Arnon Grunberg

Swallow

Values

Ayelett Shani talking to Daniel Blatman in Haaretz, a professor in the Institute for Contemporary Jewry at the Hebrew University. ‘My fields of interest are the Holocaust, Nazism, fascism, genocide and East European Jewry during the Holocaust. At the moment I’m in Poland. I am involved in establishing the Warsaw Ghetto Museum [scheduled to open in 2025].’

(…)

‘Yes, and as I said, there won’t be brown-shirted soldiers in the streets. But one thing we do see here is a regime that is starting to execute a speedy judicial, political, moral revolution – like in Germany. From January 1933, it was all over. Within half a year the country became unrecognizable. A dictatorship was institutionalized that hung on until 1945. That means one thing, from my point of view: that German society was ready to swallow it. If 50 million Germans didn’t bring the country to a halt when Hitler came to power, apparently that society was ready to accept [the new order]. That is Israel’s great test today.

Isn’t the conclusion from this conversation that Israeli society has already failed the test? That there is something sick, impaired, not only in the populist government but in the public that wants such a government?

Israeli society has undergone a process of radicalization. There is a large mass that does not sanctify democratic and liberal values. The radicalization can be explained in all kinds of ways – the strengthening of religion, security reasons, demonization of the Arab enemy. In the previous government, too, most of Israel society didn’t want to see the United Arab List there. Which is why I think declarations by opposition leaders to the effect that “with half a [Knesset] seat here and half a seat there, we would have won,” are nonsense.
Populism wins when society is ripe to receive it. Israeli society was ripe to receive the present government. Not because of Likud’s victory, but because the most extreme wing pulled everyone after it. What was once extreme right is today center. Ideas that were once on the fringes have become legitimate. As a historian whose field is the Holocaust and Nazism, it’s hard for me to say this, but there are neo-Nazi ministers in the government today. You don’t see that anywhere else – not in Hungary, not in Poland – ministers who, ideologically, are pure racists.
What we are seeing today is a kind of genie that is bursting from the bottle, and I’m not sure it can be stopped. I am not embarrassed to say that I am afraid. I think that a demonstration of 100,000 or 200,000 won’t help. If two million people don’t rise up now and fight for democracy, fight for liberalism, the conclusion must be that Israeli society accepts what’s going on. That it’s already there.’

Read the article here.

It’s already there. And Mr. Blatman is right of course, in many countries where democracy is getting weaker and weaker the population is ready to swallow it.
Israel is not unique. Some countries just produce the politicians that will make the population swallow everything. I’m not saying this to absolve the population, it’s just that we are taught to be obedient. The idea that an uprising can change a situation for the better lost its attraction after so many uprisings turned into a disillusion. (Arab spring, to name just one example.)
And it was a blessing that Trump was rather weak.

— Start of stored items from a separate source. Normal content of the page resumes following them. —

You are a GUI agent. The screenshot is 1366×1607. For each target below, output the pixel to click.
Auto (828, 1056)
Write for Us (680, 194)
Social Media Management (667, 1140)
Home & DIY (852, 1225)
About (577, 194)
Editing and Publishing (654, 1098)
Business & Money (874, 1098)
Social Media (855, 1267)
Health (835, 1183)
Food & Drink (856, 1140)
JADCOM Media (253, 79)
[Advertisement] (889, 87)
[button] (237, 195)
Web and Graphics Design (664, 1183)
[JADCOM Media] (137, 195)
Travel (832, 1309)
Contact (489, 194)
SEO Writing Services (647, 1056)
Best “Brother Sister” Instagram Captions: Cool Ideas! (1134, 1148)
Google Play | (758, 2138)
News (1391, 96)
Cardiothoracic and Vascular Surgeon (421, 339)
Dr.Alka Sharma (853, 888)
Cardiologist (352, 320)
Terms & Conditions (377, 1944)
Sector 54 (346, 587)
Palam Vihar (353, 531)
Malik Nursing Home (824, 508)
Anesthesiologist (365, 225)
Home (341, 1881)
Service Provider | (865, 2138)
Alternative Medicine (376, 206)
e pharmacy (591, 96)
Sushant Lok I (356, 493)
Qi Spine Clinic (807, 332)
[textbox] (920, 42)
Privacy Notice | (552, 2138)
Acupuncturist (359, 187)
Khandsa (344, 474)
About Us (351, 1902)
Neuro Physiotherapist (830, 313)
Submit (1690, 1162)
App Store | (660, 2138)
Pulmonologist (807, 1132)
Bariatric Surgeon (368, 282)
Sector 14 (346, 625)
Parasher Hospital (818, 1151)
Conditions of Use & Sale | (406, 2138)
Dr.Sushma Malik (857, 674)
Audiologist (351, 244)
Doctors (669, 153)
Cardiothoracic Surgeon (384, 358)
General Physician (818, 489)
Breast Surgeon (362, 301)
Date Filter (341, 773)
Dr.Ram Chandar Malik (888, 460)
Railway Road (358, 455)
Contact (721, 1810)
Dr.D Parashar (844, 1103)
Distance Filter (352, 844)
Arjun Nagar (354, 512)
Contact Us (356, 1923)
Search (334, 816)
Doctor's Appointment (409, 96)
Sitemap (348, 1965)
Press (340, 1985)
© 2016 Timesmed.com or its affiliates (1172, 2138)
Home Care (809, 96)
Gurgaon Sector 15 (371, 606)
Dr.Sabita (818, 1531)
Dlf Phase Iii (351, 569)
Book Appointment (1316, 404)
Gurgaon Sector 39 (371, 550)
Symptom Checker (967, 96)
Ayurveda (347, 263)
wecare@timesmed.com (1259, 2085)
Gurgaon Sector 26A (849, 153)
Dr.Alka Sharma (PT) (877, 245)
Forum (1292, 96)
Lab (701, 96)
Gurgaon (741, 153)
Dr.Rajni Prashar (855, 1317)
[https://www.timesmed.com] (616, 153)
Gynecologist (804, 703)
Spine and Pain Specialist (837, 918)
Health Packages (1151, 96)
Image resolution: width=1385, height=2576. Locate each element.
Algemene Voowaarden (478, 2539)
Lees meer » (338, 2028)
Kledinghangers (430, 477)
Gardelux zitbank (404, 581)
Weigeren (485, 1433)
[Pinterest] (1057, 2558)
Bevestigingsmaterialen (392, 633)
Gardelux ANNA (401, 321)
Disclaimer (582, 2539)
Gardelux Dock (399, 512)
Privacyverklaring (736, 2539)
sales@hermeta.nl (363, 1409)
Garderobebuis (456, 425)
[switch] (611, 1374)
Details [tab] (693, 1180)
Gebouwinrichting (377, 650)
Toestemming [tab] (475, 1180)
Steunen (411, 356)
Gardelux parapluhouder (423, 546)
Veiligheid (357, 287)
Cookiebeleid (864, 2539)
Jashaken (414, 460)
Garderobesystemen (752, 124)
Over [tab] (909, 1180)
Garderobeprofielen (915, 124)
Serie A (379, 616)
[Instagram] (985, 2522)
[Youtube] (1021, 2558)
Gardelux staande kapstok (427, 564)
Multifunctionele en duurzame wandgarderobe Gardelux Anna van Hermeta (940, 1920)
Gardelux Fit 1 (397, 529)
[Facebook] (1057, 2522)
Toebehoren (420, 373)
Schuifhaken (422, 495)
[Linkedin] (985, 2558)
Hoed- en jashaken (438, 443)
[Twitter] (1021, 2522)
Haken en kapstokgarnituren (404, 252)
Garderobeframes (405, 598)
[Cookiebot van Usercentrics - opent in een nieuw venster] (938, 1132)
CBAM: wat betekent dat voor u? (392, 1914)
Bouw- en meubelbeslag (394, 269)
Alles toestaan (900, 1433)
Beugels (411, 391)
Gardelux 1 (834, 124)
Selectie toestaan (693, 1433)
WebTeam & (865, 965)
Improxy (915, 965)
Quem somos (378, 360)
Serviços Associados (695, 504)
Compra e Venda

A commentator under the article suggested that the Jews in the diaspora might be able to influence the situation in Israel.

I’m skeptical. American Jewry by large does not identify strongly with Israel anymore, and for decent reasons. Many Jews in Europe might not completely like Netanyahu but will defend Israel against all odds, and then there are antizionist Jews. They see in all this just the Verelendung they were hoping for.

I’m not sure if there is more hope for Putin’s Russia or for Netanyahu’s Israel, I would say: equally bleak.
Netanyahu is a reluctant killer, he prefers the status quo to war, and the Israeli army is not as rotten as the Russian one, but given the influence of Putin on Israeli foreign politics, (America still has bigger influence needless to say) and the fact that all the Russians living and voting in Israel changed the country, I can say that Putin and Netanyahu are brothers in despair.